▶ **EXERCISE INSTRUCTIONS**
Your task is to count the lines of the entries below that include the word "Open" and to give only the resulting number.

[[ RECORDS PROVIDED, beginning ]]

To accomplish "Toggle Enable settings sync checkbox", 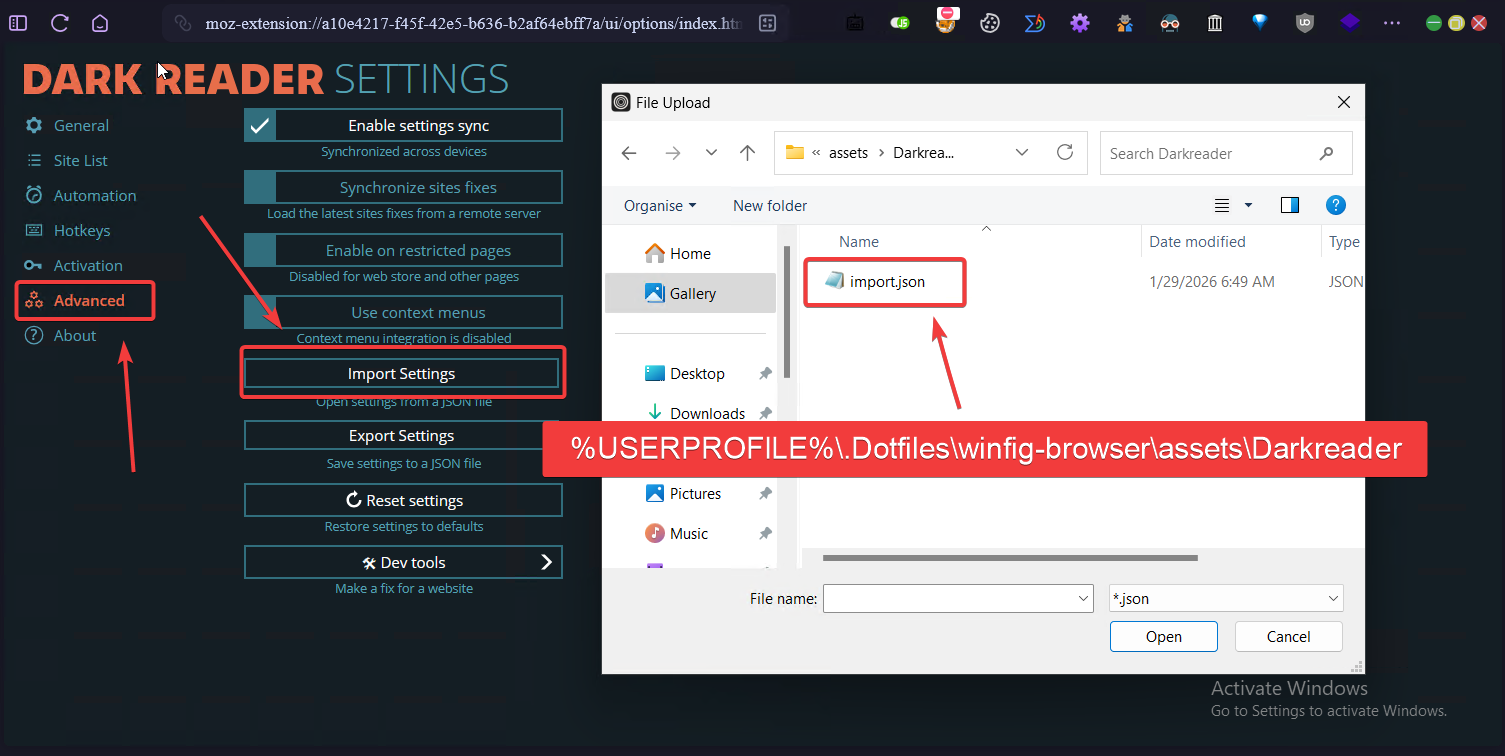I will [260, 126].
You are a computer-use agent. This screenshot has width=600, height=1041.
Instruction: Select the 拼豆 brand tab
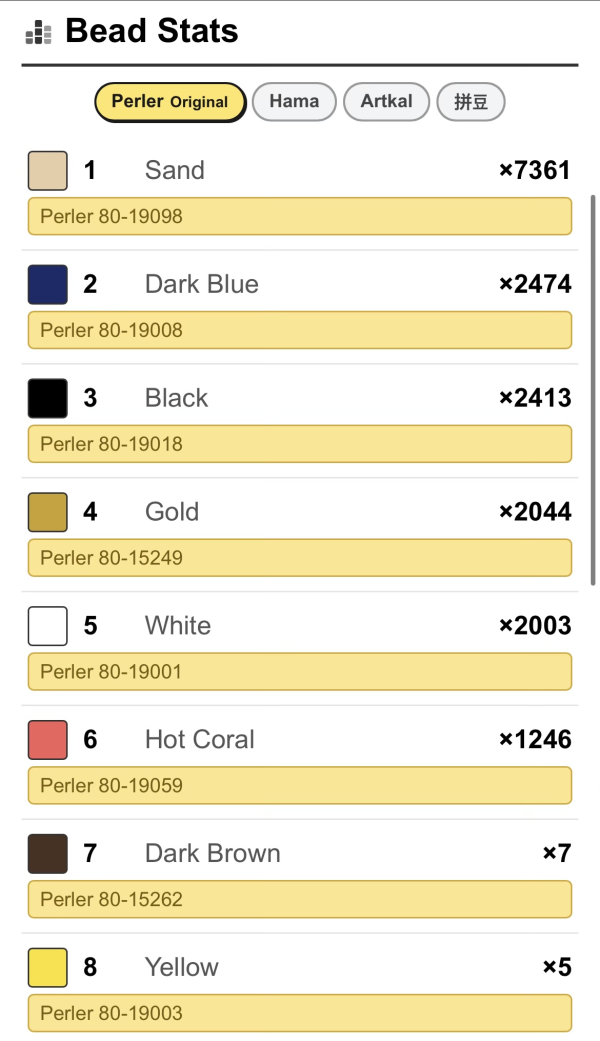[x=471, y=102]
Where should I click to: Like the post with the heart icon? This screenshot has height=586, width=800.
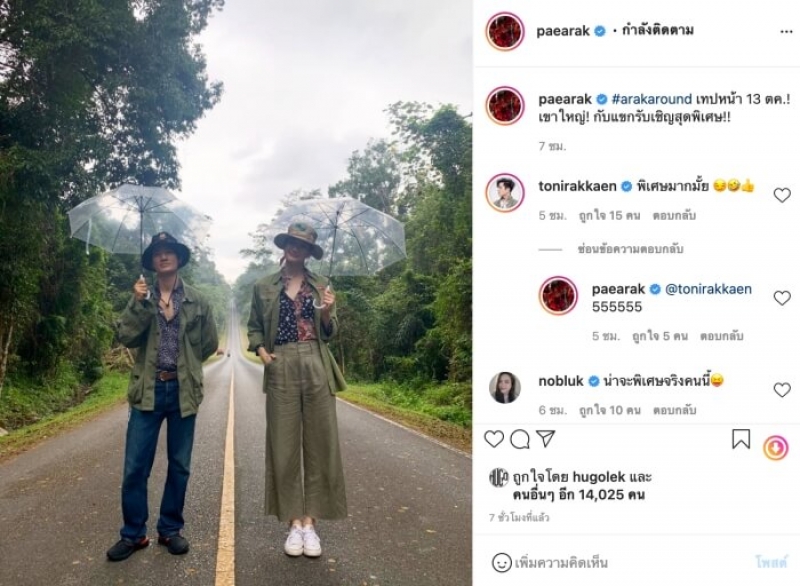tap(493, 439)
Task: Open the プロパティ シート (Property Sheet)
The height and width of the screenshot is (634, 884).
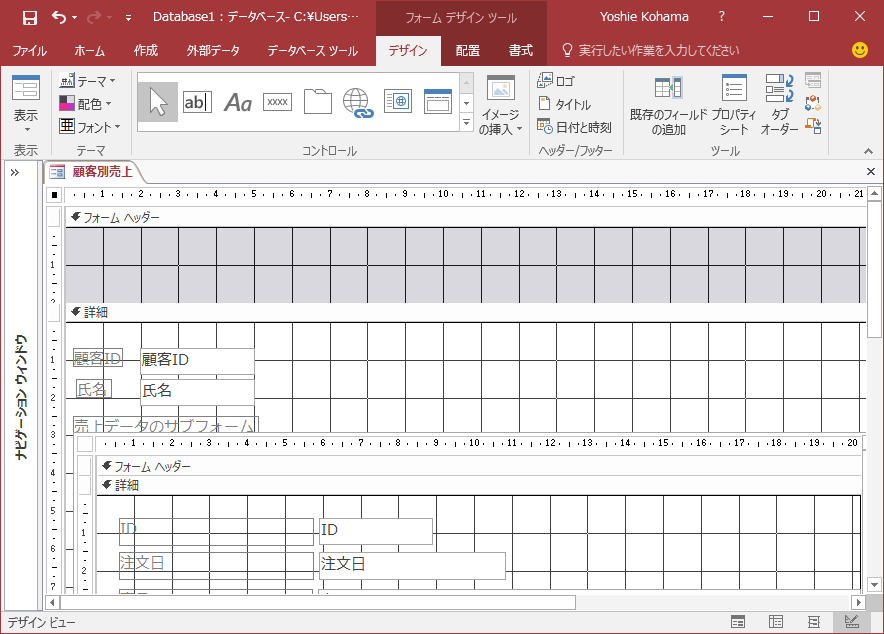Action: [734, 105]
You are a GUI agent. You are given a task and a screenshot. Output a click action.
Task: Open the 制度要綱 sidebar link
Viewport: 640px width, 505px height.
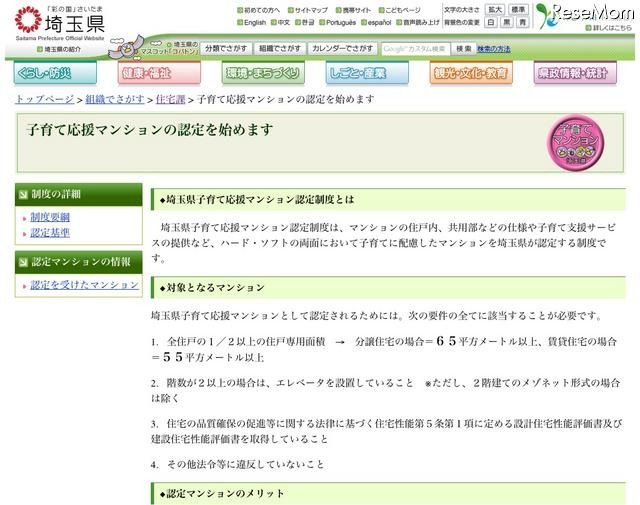[50, 217]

[[ RECORDS PROVIDED, end ]]

▶ **ANSWER TO THIS EXERCISE**
2